Yang kemudian dalam perjalannya kredit tersebut
terjadi gagal bayar atau kredit macet. Oleh karena para debitur mengalami
kredit macet dengan tidak membayar angsuran kepada kreditur.
Maka perbuatan para debitur adalah perbuatan cidera janji (wanprestasi), karena pembayaran angsuran para debutur kepada kreditur sudah diperjanjikan untuk dibayar setiap bulannya, dan kredit tersebut harus lunas dalam waktu yang diperjanjikan.
Maka perbuatan cidera janji (wanprestasi) yang dilakukan oleh para debitur,
dapat diklasifikasikan menjadi perbuatan wanprestasi sebagaimana diatur dalam
pasal 1243 KUH Perdata.
Sebagaimana dalam surat dakwaan (de primair, perbuatan terdakwa., di atas sebagaimana
diatur dan diancam pidana dalam pasal 2 ayat (1) jo pasal 18 UU RI Nomor 31 Tahun
1999 tentang Pemberantasan Tindak Pidana Korupsi, sebagaimana telah dirubah dan
ditambah degan UU RI Nomor 20 Tahun 2001 tentang Perubahan atas UU RI. No 31 Tahun 1999 tentang Pemberantasan
Tindak Pidana Korupsi jo pasal 55 ayat(1) ke-1 KUHP jo pasal 64 ayat (1) KUHP.

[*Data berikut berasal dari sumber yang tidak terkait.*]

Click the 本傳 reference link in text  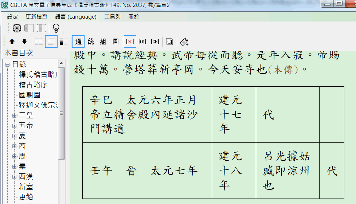(282, 70)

Dakwaan subsidiair, perbuatan
terdakwa., sebagaimana diatur dan diancam pidana dalam pasal 3 jo pasal 18 UU
RI Nomor 31 Tahun 1999 tentang Pemberantasan Tindak Pidana Korupsi, sebagaimana
telah dirubah dan ditambah degan UU RI Nomor 20 Tahun 2001 tentang Perubahan
atas UU RI. No 31 Tahun 1999 tentang
Pemberantasan Tindak Pidana Korupsi jo pasal 55 ayat (1) ke-1 KUHP jo pasal 64
ayat (1) KUHP.
Yang kemudian dengan berlakunya
Undang-Undang Nomor 1 Tahun 2023 tentang Kitab Undang-Undang Hukum Pidana, maka
dakwaan disesuaikan dan diperbaiki menjadi kesatu, perbuatan terdakwa., tersebut
di atas sebagaimana diatur dan diancam
pidana dalam pasal 603 jo pasal 20 huruf c jo pasal 126 ayat (1) Undang-Undang
Nomor 1 Tahun 2023 tentang Kitab Undang-Undang Hukum Pidana.
Kedua, perbuatan terdakwa.,
tersebut di atas sebagaimana diatur dan
diancam pidana dalam pasal 604 jo pasal 20
huruf c jo pasal 126 ayat (1) Undang-Undang Nomor 1 Tahun 2023 tentang KUHP.